Na trama, o jovem Baby (Ansel Elgort) – é isso mesmo, B-A-B-Y, como o bebê – tem uma necessidade especial curiosa: precisa ouvir músicas o tempo todo para silenciar o zumbido que perturba seus ouvidos desde um acidente na infância, principalmente na hora de entrar em ação.

Sua função é ser motorista de assaltos (e altamente veloz e competente no que faz), e trabalha para Doc (Kevin Spacey), que arquiteta todos os crimes. E se já estava cansado dessa vida de risco, ainda mais porque deve dinheiro ao seu mentor, ele não vê a hora de deixar de ser piloto tanto após pagar sua dívida, mas principalmente porquê se vê apaixonado pela garçonete Debora (Lily James).

A fita é extremamente ágil, e em suas sequências de ação une as batidas das músicas – tão essenciais à narrativa – a cada corte de suas cenas.
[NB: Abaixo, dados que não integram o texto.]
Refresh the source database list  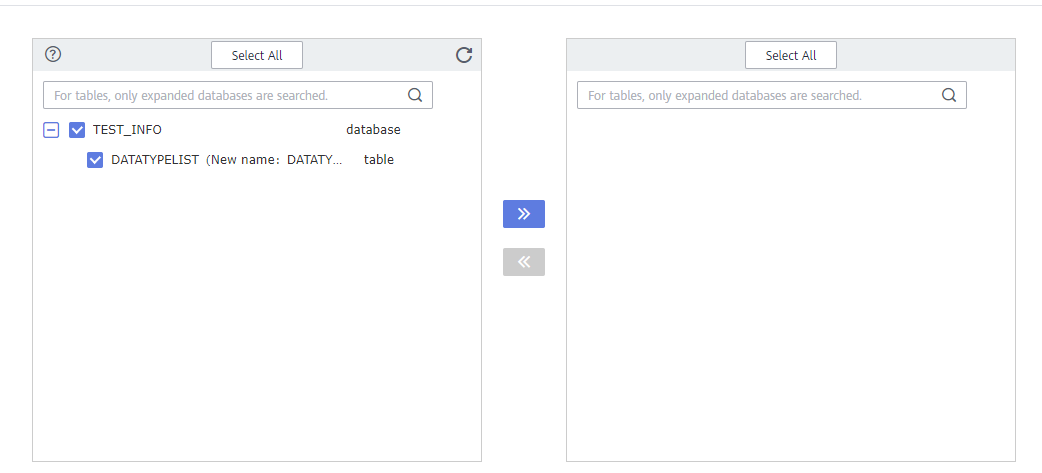(464, 55)
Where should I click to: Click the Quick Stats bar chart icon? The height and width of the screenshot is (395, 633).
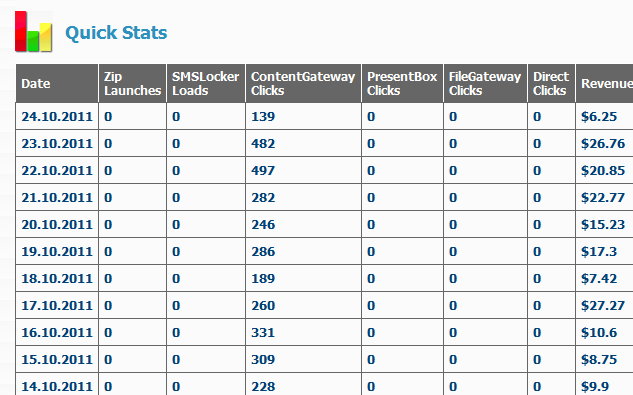click(34, 32)
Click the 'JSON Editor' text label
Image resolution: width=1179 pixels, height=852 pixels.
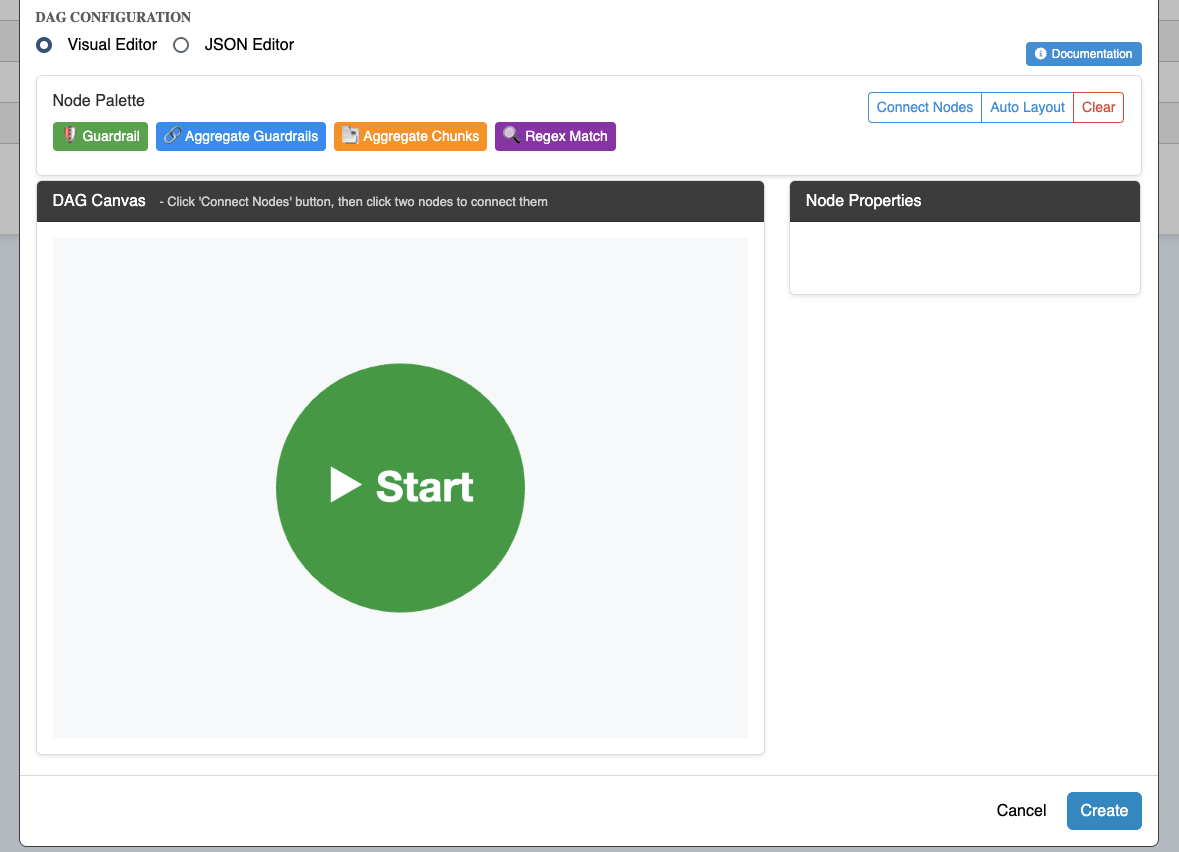(x=249, y=45)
Ponto tanto para a edição de efeitos sonoros, quanto seus efeitos sonoros da produção, que por por isso, é milimetricamente bem montado – em som e imagem – fechando uma trica tecnicamente extraordinária.

 

Seu elenco cabe bem ao propósito do filme. Ansel Elgort (A Culpa é das Estrelas, 2015) tem ao mesmo tempo, uma inocente doçura, uma inércia quase autista, mas que carrega uma inteligência em si, pronto para entrar em ação à primeira batida da canção escolhida. Na pela da garçonete por quem Baby se apaixona quase que imediatamente, Lily James (Cinderella, 2015)  é puro sonho e sorriso. Eiza Gonzaléz – a Darling – é a safadeza em pessoa, e seu parceiro de crime e cama, Joe Hamm (o eterno Don Draper de Mad Men), é a dubiedade do bando. Kevin Spacey (duas vezes vencedor do Oscar, Beleza Americana e Os Suspeitos) é a perfeita mente criminosa por trás de tudo. Para completar, o também oscarizado Jamie Foxx (melhor ator por Ray, 2005), é puro perigo.

Diretor e roteirista, Edgar Wright (o mesmo do maravilhoso Scott Pilgrim Contra o Mundo, 2010) está de parabéns. Com todas as peças na mesa, um roteiro costuradinho, trilha sonora matadora, e algumas das perseguições mais incríveis dos últimos anos, Em Ritmo de Fuga é um dos filmes mais divertidos do ano.